• By John F. Chisholm •
I traveled to Searsport the other day. Doug and I worked on my Daimler. The weather was horrible with a wet, heavy snow falling. The roads were treacherous. Saying the very least, the driving was tenuous. Never mind. I’m glad I made the trip. We got a lot done.
You might recall that a year ago we remade the rear body mounts. We impregnated the fiberglass of the trunk floor above the frame rails with 5/16th steel, predrilled to accept the mounting bolts. Good move. The repair made an enormous improvement. Not only is the car quieter with far fewer squeaks, rattles and groans but it handles significantly better as well.
That second improvement might sound like a stretch, but it’s absolutely true. Quite evidently, it’s important that a car act as one, as opposed to two separate entities, while driven.
Unfortunately our repair raised hell with the doors. That’s right, the doors. The driver’s side, in particular, cracked at the top of the panel where the window emerges. Yes. At both edges, too. Of course the driver’s door receives the most use. But there are two other factors to consider as well. First, the vast majority of the mass in either door is contained within the windows and their frames. That, in turn, has real implications for inertia, especially when the door is opened or closed ― particularly if the window is raised while these operations are completed.
That’s because the second factor is leverage. The raised position gives the weight of the glass significant leverage on top of its inertia. That’s right.
Physics broke my doors. (I knew there was a reason I hated it in school.)
It turns out that the fit of both doors was unavoidably altered by the change in geometry of the trunk. That, in turn, gave inertia and leverage the room to do their insidious work.
There are a couple of points to make about the repairs as well: First, Doug is clearly well versed in fiberglass, its strengths and weaknesses. Second, he’s very, very good with it. Utilizing the same techniques employed in the repair of the rear body mounts, we reinforced the top edge of the driver’s door ― around either end of the window ―with steel reinforcement pieces specially fabricated for the job.

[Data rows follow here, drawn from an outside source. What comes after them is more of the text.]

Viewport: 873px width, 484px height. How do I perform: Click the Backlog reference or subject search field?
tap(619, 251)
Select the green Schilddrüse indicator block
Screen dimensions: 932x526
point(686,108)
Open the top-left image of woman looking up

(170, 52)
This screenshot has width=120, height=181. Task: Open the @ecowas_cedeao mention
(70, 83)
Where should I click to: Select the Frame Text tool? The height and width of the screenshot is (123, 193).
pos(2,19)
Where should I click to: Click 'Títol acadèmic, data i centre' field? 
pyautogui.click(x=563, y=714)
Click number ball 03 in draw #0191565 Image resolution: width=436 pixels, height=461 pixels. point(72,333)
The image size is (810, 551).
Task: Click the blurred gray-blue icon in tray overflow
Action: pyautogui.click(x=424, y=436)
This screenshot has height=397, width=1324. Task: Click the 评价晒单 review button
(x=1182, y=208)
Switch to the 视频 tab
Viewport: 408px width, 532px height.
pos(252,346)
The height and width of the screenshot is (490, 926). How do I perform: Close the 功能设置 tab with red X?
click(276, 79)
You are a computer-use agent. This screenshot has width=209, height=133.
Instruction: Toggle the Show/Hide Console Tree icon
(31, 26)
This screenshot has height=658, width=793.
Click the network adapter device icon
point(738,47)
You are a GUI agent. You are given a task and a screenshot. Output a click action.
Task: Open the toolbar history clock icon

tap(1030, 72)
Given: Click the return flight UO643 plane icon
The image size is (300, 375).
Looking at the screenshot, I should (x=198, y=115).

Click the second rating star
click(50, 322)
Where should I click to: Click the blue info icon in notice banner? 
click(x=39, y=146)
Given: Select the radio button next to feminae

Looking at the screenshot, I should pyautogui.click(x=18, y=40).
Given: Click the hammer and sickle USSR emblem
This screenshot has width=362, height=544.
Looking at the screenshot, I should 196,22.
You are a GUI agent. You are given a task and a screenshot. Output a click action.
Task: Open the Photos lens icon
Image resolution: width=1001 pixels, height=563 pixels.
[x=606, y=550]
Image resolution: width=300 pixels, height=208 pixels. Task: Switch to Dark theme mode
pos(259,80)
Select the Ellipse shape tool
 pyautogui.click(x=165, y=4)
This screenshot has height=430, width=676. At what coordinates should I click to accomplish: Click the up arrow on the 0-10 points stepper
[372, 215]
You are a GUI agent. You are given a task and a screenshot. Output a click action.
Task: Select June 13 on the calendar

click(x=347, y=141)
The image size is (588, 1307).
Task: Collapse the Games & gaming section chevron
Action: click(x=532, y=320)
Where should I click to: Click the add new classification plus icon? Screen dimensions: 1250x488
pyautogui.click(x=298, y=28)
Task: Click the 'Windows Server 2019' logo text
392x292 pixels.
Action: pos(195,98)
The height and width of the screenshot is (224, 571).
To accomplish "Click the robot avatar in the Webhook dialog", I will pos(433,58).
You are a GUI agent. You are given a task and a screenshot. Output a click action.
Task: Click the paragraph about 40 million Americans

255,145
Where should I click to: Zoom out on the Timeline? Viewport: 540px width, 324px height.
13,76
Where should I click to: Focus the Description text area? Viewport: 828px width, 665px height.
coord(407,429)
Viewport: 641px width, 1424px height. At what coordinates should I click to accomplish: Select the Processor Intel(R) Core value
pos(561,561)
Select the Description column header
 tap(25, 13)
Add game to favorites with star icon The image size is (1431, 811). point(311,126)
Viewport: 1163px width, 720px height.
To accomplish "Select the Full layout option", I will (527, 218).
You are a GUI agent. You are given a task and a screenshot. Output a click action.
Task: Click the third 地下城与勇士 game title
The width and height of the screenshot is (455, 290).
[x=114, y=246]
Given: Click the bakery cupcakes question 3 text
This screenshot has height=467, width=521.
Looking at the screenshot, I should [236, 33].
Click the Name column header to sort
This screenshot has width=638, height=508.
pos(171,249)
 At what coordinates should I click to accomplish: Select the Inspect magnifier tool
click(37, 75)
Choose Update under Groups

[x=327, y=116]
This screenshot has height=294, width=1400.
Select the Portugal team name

Think of it this way: We inserted miniature horseshoes into the doors around both edges of the glass, crossing and repairing both cracks while adding reinforcement in the process.
I measured, cut and shaped the steel while Doug prepared the door for their insertion. Together, we laid the fiberglass mat and resin around the steel, working it into place while trying not to make too big a mess.
Clearly, I’m significantly better at this latter process than Doug. Particularly with the resin. Oh, yes. I try consoling myself; everyone has to have their own set of skills.
At least there’s no question that all this was necessary for the proper repair of my car.
But beyond even that, there is a point to this effort. Rather than simply an in-depth review of the importance of high school physics, this process, all of it, gives obsession a good name.
That’s right. I risked life, limb and my Dodge truck on the drive to Searsport. I came home filthy and exhausted with fiberglass slowly solidifying my clothes. My jeans, in particular, will never be the same. No. Judging from the innumerable cuts on my hands, resin is likely hardening my arteries while I write this, too.
On top of all that, the day is certain to be an expensive one. Doug will bill me. (Don’t misunderstand. I’m not criticizing. Far from it. He’s very kind. He won’t charge me for my help, the way some garages do.)
The point here, despite all that, I had a wonderful time.